Pulmonary Toxicities
Clinical Manifestation | Agents Implicated | Treatment | Comments |
---|---|---|---|
ARDS | Anthracyclines, cytarabine | Supportive |
|
Noncardiogenic pulmonary edema (capillary-leak syndrome) | Cytarabine, all-trans-retinoic acid, mitomycin, gemcitabine, IL-2 | Supportive; possible steroids but lacking clinical studies to support their routine use. |
|
Pulmonary Fibrosis | Bleomycin | Avoidance of exposure to high fractional inspiration of oxygen; discontinue drug; inhaled nitric oxide shown to be effective in improving PaO2 in case reports |
|
Venoocclusive disease | Bleomycin, mitomycin, BCNU | Supportive therapy |
|
Alveolar hemorrhage | Bevacizumab | Supportive management of hypoxemia and hemoptysis |
|
Pneumonitis | Bleomycin, busulfan, BCNU, cyclophosphamide, mitomycin, methotrexate | Supportive; may be steroid responsive |
|
Retinoic acid syndrome | All-trans-retinoic acid | Supportive; corticosteroids |
|
In general, as stated earlier, the diagnosis of pulmonary-related drug toxicity is a diagnosis of exclusion. Treatment typically involves discontinuing the offending agent, supportive care with bronchodilators and mechanical ventilation, taking care to avoid high inspired oxygen concentrations in cases of bleomycin and mitomycin C toxicity, and systemic steroids ranging 0.5 to 1.0 mg/kg/day depending on severity.
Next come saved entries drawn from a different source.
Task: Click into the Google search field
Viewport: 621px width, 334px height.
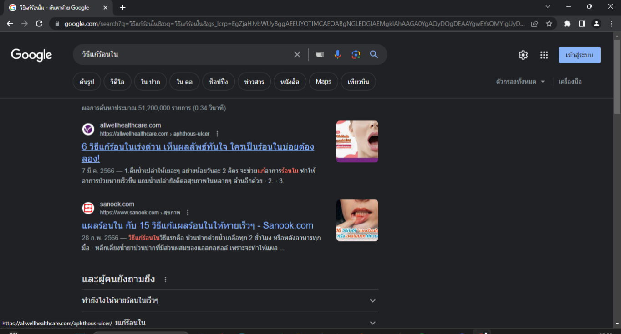Action: click(x=182, y=55)
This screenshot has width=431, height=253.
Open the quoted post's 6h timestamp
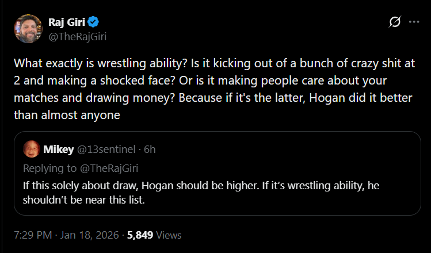(x=150, y=150)
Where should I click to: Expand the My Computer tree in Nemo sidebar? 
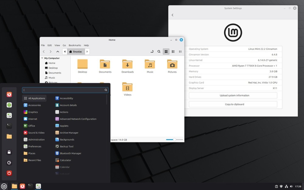(x=42, y=58)
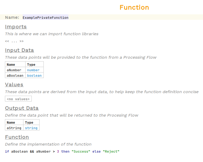Click the no values placeholder box
The image size is (203, 162).
coord(18,99)
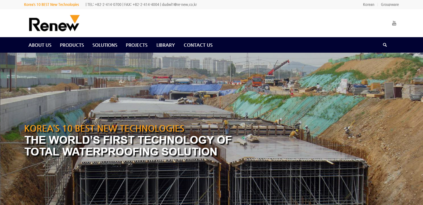Open the PRODUCTS menu

pyautogui.click(x=72, y=45)
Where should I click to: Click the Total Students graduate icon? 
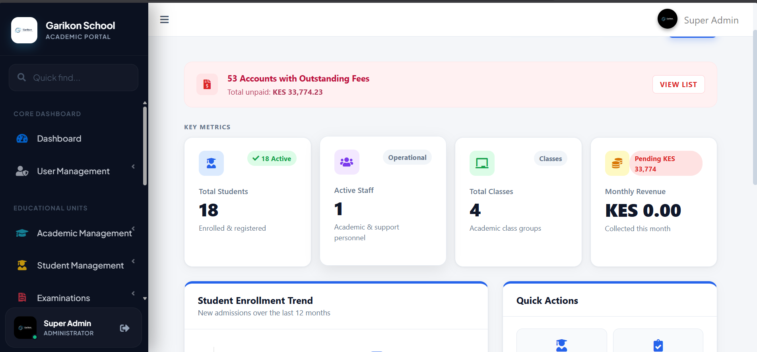pos(211,163)
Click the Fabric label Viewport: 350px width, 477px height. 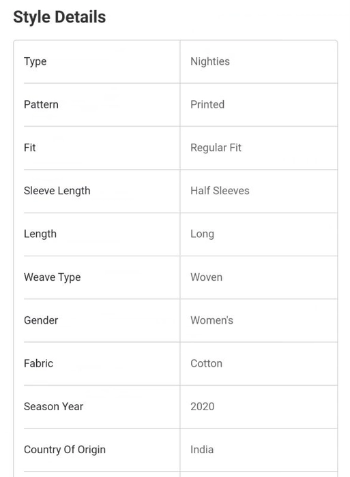[x=39, y=363]
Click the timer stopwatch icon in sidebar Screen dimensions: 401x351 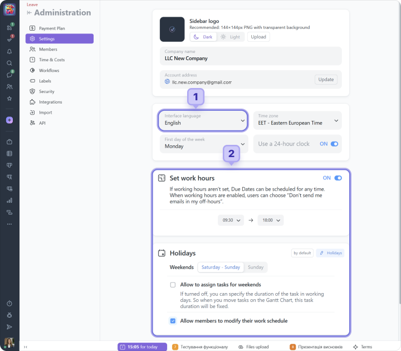(x=9, y=304)
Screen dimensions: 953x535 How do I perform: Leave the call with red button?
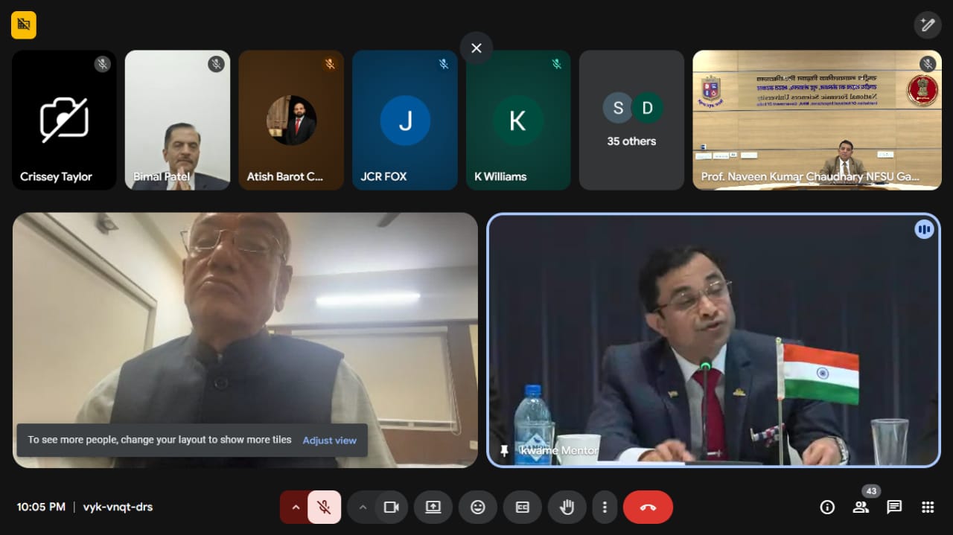(x=648, y=507)
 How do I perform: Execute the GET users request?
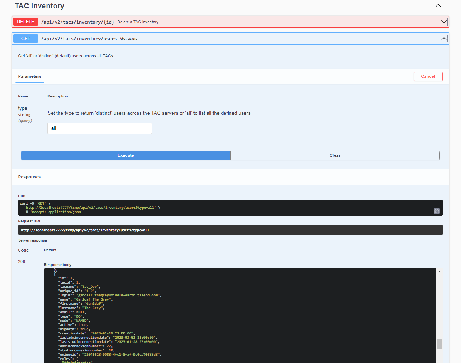(126, 155)
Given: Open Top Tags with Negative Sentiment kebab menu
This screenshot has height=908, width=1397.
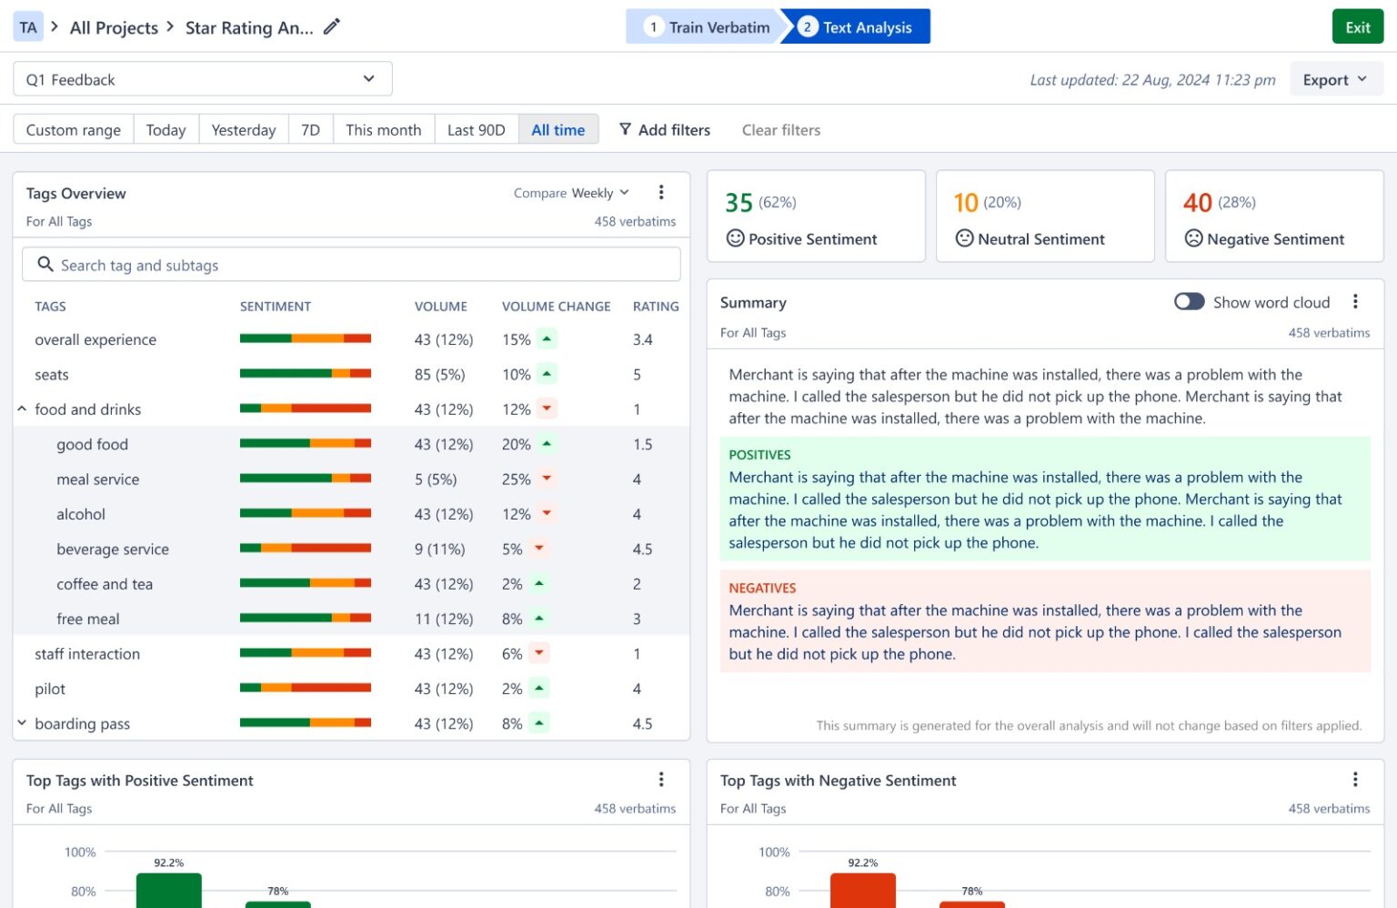Looking at the screenshot, I should click(x=1355, y=779).
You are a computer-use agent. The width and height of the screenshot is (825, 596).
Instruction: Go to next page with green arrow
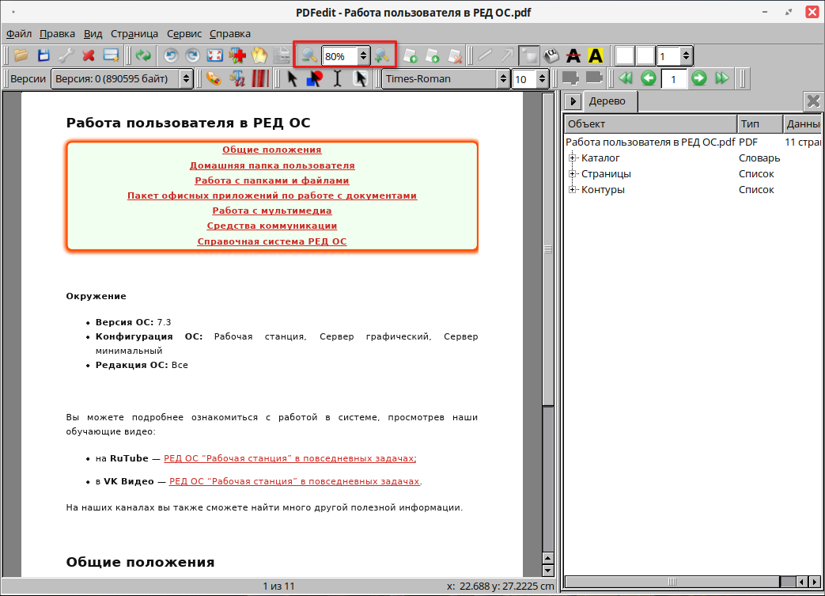pos(698,78)
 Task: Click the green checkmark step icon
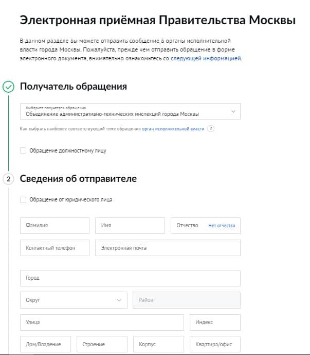[x=8, y=87]
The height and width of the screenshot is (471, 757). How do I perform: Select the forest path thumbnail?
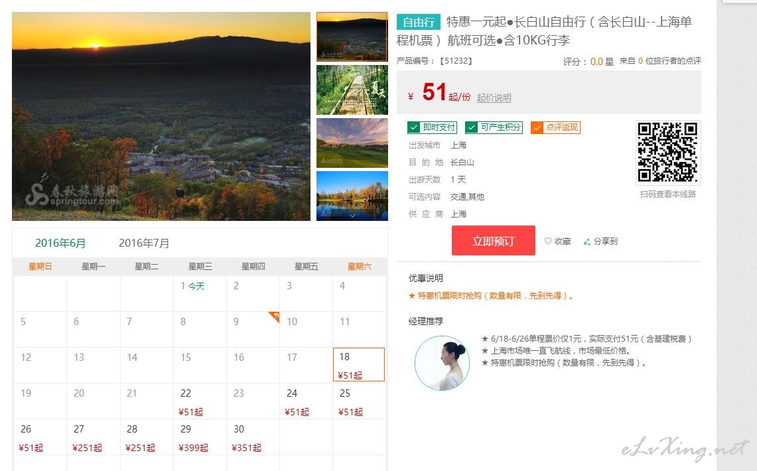[x=352, y=90]
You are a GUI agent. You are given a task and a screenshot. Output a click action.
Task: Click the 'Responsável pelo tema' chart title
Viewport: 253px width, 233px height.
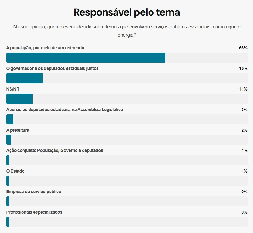(x=127, y=12)
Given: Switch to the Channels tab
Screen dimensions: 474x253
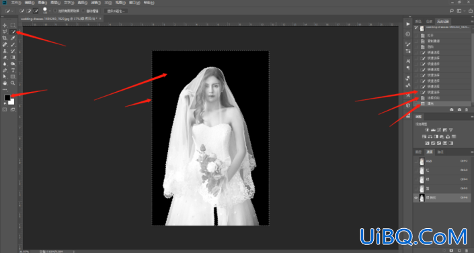Looking at the screenshot, I should tap(430, 152).
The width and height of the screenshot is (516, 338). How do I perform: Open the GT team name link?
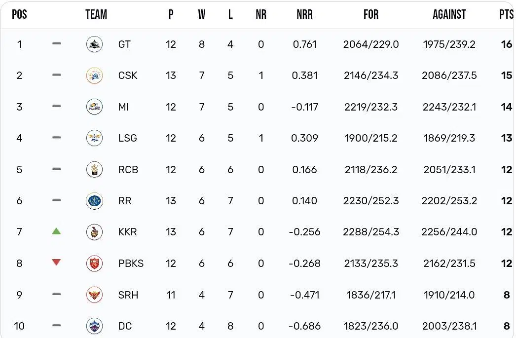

In instances of noncardiogenic pulmonary edema, diuretics should be utilized following cardiovascular assessment.
The cardiotoxic effects of cancer therapy range from acute and subacute, including manifestations such as pericarditis, myocarditis, acute coronary syndrome (ACS), SVTs, and QT prolongation, to chronic, insidious onset of left ventricular dysfunction resulting in cardiomyopathy and congestive heart failure (CHF).32 A critically ill patient may present acutely with chest pain following recent cancer treatment, or have a remote history of potentially cardiotoxic therapy and is admitted after a progressive decline in cardiac status. In either case, knowledge of the common cardiotoxic therapies is essential to the appropriate diagnosis and subsequent management of these patients. A summary of cardiotoxic effects of chemotherapy is presented in Table 95-4.